● STATED TASK A: Reproduce the rows verbatim, starting at the first row and ending at the line that contains "will click(16, 123).", with both of those lines included.

Metamath Proof Explorer

Theorem ledivmul

Description: 'Less than or equal to' relationship between division and multiplication. (Contributed by NM, 9-Dec-2005)

Ref Expression
Assertion ledivmul 
|- ( ( A e. RR /\ B e. RR /\ ( C e. RR /\ 0 < C ) ) -> ( ( A / C ) <_ B <-> A <_ ( C x. B ) ) )

Proof

Step Hyp Ref Expression
1 remulcl 
 |-  ( ( C e. RR /\ B e. RR ) -> ( C x. B ) e. RR )
2 1 ancoms 
 |-  ( ( B e. RR /\ C e. RR ) -> ( C x. B ) e. RR )
3 2 adantrr 
 |-  ( ( B e. RR /\ ( C e. RR /\ 0 < C ) ) -> ( C x. B ) e. RR )
4 3 3adant1 
 |-  ( ( A e. RR /\ B e. RR /\ ( C e. RR /\ 0 < C ) ) -> ( C x. B ) e. RR )
5 lediv1 
 |-  ( ( A e. RR /\ ( C x. B ) e. RR /\ ( C e. RR /\ 0 < C ) ) -> ( A <_ ( C x. B ) <-> ( A / C ) <_ ( ( C x. B ) / C ) ) )
6 4 5 syld3an2 
 |-  ( ( A e. RR /\ B e. RR /\ ( C e. RR /\ 0 < C ) ) -> ( A <_ ( C x. B ) <-> ( A / C ) <_ ( ( C x. B ) / C ) ) )
7 recn 
 |-  ( B e. RR -> B e. CC )
8 7 adantr 
 |-  ( ( B e. RR /\ ( C e. RR /\ 0 < C ) ) -> B e. CC )

● DATA TO USE:
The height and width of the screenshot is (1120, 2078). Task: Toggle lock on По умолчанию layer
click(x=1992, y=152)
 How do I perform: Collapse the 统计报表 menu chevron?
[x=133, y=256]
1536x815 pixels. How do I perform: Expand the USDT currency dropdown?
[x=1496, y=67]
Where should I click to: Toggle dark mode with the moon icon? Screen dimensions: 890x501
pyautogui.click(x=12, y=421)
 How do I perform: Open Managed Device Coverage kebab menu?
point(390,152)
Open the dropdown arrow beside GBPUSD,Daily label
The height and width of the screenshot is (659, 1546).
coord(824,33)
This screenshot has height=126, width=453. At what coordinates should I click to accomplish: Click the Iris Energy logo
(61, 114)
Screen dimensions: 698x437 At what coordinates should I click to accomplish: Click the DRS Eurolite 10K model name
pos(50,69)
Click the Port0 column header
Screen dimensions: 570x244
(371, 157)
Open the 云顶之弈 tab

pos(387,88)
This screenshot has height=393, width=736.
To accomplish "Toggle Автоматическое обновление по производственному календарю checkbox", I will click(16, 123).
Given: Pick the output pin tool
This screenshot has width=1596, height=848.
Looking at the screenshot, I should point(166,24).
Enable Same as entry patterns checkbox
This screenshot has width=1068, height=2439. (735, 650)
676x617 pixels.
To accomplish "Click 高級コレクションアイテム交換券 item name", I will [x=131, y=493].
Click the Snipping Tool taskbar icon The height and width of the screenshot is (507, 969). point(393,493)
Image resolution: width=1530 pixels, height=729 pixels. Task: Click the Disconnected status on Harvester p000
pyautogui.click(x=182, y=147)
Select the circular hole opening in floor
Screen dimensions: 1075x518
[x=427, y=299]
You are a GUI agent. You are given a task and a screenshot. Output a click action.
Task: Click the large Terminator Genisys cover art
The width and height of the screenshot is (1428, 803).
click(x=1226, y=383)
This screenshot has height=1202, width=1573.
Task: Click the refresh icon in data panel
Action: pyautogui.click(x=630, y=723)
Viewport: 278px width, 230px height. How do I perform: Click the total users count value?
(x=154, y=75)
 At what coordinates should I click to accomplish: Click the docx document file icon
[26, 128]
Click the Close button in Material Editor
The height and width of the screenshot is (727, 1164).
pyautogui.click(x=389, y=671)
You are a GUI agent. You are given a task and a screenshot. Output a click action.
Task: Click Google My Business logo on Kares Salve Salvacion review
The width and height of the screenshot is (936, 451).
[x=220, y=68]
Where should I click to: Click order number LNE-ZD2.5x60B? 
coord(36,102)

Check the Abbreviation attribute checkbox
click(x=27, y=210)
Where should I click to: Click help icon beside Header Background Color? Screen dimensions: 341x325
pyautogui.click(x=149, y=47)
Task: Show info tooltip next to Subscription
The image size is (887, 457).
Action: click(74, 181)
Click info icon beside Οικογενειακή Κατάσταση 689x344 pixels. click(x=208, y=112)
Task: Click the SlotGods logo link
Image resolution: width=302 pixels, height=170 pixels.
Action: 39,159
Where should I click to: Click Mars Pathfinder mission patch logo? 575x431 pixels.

● STATED TASK B: Write out the ledivmul theorem page in full, verbatim.

● WRITTEN SOLUTION A:
The height and width of the screenshot is (1120, 2078). Task: Toggle lock on По умолчанию layer
click(x=1992, y=152)
 How do I perform: Collapse the 统计报表 menu chevron?
[x=133, y=256]
1536x815 pixels. How do I perform: Expand the USDT currency dropdown?
[x=1496, y=67]
Where should I click to: Toggle dark mode with the moon icon? Screen dimensions: 890x501
pyautogui.click(x=12, y=421)
 How do I perform: Open Managed Device Coverage kebab menu?
point(390,152)
Open the dropdown arrow beside GBPUSD,Daily label
The height and width of the screenshot is (659, 1546).
coord(824,33)
This screenshot has height=126, width=453. At what coordinates should I click to accomplish: Click the Iris Energy logo
(61, 114)
Screen dimensions: 698x437 At what coordinates should I click to accomplish: Click the DRS Eurolite 10K model name
pos(50,69)
Click the Port0 column header
Screen dimensions: 570x244
(371, 157)
Open the 云顶之弈 tab

pos(387,88)
This screenshot has height=393, width=736.
To accomplish "Toggle Автоматическое обновление по производственному календарю checkbox", I will click(16, 123).

● WRITTEN SOLUTION B:
Metamath Proof Explorer

Theorem ledivmul

Description: 'Less than or equal to' relationship between division and multiplication. (Contributed by NM, 9-Dec-2005)

Ref Expression
Assertion ledivmul 
|- ( ( A e. RR /\ B e. RR /\ ( C e. RR /\ 0 < C ) ) -> ( ( A / C ) <_ B <-> A <_ ( C x. B ) ) )

Proof

Step Hyp Ref Expression
1 remulcl 
 |-  ( ( C e. RR /\ B e. RR ) -> ( C x. B ) e. RR )
2 1 ancoms 
 |-  ( ( B e. RR /\ C e. RR ) -> ( C x. B ) e. RR )
3 2 adantrr 
 |-  ( ( B e. RR /\ ( C e. RR /\ 0 < C ) ) -> ( C x. B ) e. RR )
4 3 3adant1 
 |-  ( ( A e. RR /\ B e. RR /\ ( C e. RR /\ 0 < C ) ) -> ( C x. B ) e. RR )
5 lediv1 
 |-  ( ( A e. RR /\ ( C x. B ) e. RR /\ ( C e. RR /\ 0 < C ) ) -> ( A <_ ( C x. B ) <-> ( A / C ) <_ ( ( C x. B ) / C ) ) )
6 4 5 syld3an2 
 |-  ( ( A e. RR /\ B e. RR /\ ( C e. RR /\ 0 < C ) ) -> ( A <_ ( C x. B ) <-> ( A / C ) <_ ( ( C x. B ) / C ) ) )
7 recn 
 |-  ( B e. RR -> B e. CC )
8 7 adantr 
 |-  ( ( B e. RR /\ ( C e. RR /\ 0 < C ) ) -> B e. CC )